Opened 10 months ago
Last modified 5 months ago
#2614 closed defect
Memory-leak like issue happens as long as nginx keeps having long-lived gRPC stream connections — at Version 1
Reported by: | Owned by: | ||
---|---|---|---|
Priority: | critical | Milestone: | nginx-1.27 |
Component: | nginx-core | Version: | 1.25.x |
Keywords: | grpc, memory, leak | Cc: | |
uname -a: | Linux ip-10-0-2-164 6.5.0-1014-aws #14~22.04.1-Ubuntu SMP Thu Feb 15 15:27:06 UTC 2024 x86_64 x86_64 x86_64 GNU/Linux | ||
nginx -V: |
nginx version: nginx/1.25.4
built by gcc 11.4.0 (Ubuntu 11.4.0-1ubuntu1~22.04) built with OpenSSL 3.0.2 15 Mar 2022 TLS SNI support enabled configure arguments: --prefix=/etc/nginx --sbin-path=/usr/sbin/nginx --modules-path=/usr/lib/nginx/modules --conf-path=/etc/nginx/nginx.conf --error-log-path=/var/log/nginx/error.log --http-log-path=/var/log/nginx/access.log --pid-path=/var/run/nginx.pid --lock-path=/var/run/nginx.lock --http-client-body-temp-path=/var/cache/nginx/client_temp --http-proxy-temp-path=/var/cache/nginx/proxy_temp --http-fastcgi-temp-path=/var/cache/nginx/fastcgi_temp --http-uwsgi-temp-path=/var/cache/nginx/uwsgi_temp --http-scgi-temp-path=/var/cache/nginx/scgi_temp --user=nginx --group=nginx --with-compat --with-file-aio --with-threads --with-http_addition_module --with-http_auth_request_module --with-http_dav_module --with-http_flv_module --with-http_gunzip_module --with-http_gzip_static_module --with-http_mp4_module --with-http_random_index_module --with-http_realip_module --with-http_secure_link_module --with-http_slice_module --with-http_ssl_module --with-http_stub_status_module --with-http_sub_module --with-http_v2_module --with-http_v3_module --with-mail --with-mail_ssl_module --with-stream --with-stream_realip_module --with-stream_ssl_module --with-stream_ssl_preread_module --with-cc-opt='-g -O2 -ffile-prefix-map=/data/builder/debuild/nginx-1.25.4/debian/debuild-base/nginx-1.25.4=. -flto=auto -ffat-lto-objects -flto=auto -ffat-lto-objects -fstack-protector-strong -Wformat -Werror=format-security -Wp,-D_FORTIFY_SOURCE=2 -fPIC' --with-ld-opt='-Wl,-Bsymbolic-functions -flto=auto -ffat-lto-objects -flto=auto -Wl,-z,relro -Wl,-z,now -Wl,--as-needed -pie' |
Description (last modified by )
Hello all,
We have a workload that the load balancer server keeps long-lived gRPC-stream connections like common TCP servers.
And in the client, from time to time, it sends small gRPC calls to the reverse proxy server.
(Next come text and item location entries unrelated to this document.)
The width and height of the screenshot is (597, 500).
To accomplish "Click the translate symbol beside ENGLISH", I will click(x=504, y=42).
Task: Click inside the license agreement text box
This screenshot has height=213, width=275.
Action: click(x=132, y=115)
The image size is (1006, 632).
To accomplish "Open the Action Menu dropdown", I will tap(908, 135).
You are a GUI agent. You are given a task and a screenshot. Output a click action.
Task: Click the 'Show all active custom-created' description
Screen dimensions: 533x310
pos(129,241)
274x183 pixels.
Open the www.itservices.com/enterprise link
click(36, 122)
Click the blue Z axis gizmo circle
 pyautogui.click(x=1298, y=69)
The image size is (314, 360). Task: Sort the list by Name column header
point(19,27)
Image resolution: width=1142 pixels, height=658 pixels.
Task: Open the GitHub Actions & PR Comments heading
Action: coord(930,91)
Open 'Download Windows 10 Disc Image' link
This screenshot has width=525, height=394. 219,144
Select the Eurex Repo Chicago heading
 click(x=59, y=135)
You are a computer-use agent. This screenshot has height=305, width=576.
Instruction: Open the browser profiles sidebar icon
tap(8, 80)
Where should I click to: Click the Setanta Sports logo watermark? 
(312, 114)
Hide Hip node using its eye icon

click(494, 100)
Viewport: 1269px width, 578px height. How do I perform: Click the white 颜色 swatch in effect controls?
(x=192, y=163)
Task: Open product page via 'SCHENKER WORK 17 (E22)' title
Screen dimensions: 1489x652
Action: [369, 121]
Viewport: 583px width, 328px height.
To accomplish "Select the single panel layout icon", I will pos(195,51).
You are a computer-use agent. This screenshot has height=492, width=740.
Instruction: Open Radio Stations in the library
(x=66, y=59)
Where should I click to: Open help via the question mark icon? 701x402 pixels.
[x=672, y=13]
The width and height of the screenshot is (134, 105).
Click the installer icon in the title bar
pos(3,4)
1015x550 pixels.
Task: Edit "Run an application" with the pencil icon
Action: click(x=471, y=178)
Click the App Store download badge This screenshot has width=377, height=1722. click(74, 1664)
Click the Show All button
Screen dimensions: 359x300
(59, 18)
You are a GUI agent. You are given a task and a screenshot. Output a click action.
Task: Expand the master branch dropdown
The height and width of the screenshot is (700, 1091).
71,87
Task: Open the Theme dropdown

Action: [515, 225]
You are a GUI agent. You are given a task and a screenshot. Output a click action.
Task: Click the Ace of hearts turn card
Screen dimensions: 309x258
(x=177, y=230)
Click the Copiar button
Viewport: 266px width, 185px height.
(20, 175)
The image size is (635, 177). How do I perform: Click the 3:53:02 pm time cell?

So we chose to make an in-house gRPC-stream test-client program to measure CPU and memory usage of nginx with a similar workload.
There is a simple network topology and test environment. we have tested it using AWS EC2 VMs.
[simple topology picture, please append https:/]
drive.usercontent.google.com/download?id=12QLfhidHyKAiB4Z4S7WiODfNPlwdenU8&export=view&authuser=0
Then, with this workload, we found that the memory consumption graph gradually and linearly increased during the test.
After all, the proxy server ended up facing OOM killer.
[memory consumption picture, please append https:/]
drive.usercontent.google.com/download?id=1l8t4_cZ7pLEBBLP8m0eT1-wWeOLhccl0&export=view&authuser=0
Because it's quite easy to reproduce this issue, we ran some tests with Valgrind + massif tool and we found where memory allocation happens mostly -- ngx_alloc_chain_link() in ngx_chain_writer() --
but what ngx_chain_writer() does is quite legitimate and adequate and because nginx uses a memory pool manner, there are many places to gain pre-allocated memory from the pool, it was quite hard to check all the parts where memory allocation and deallocation happen especially for those who are new to nginx internals.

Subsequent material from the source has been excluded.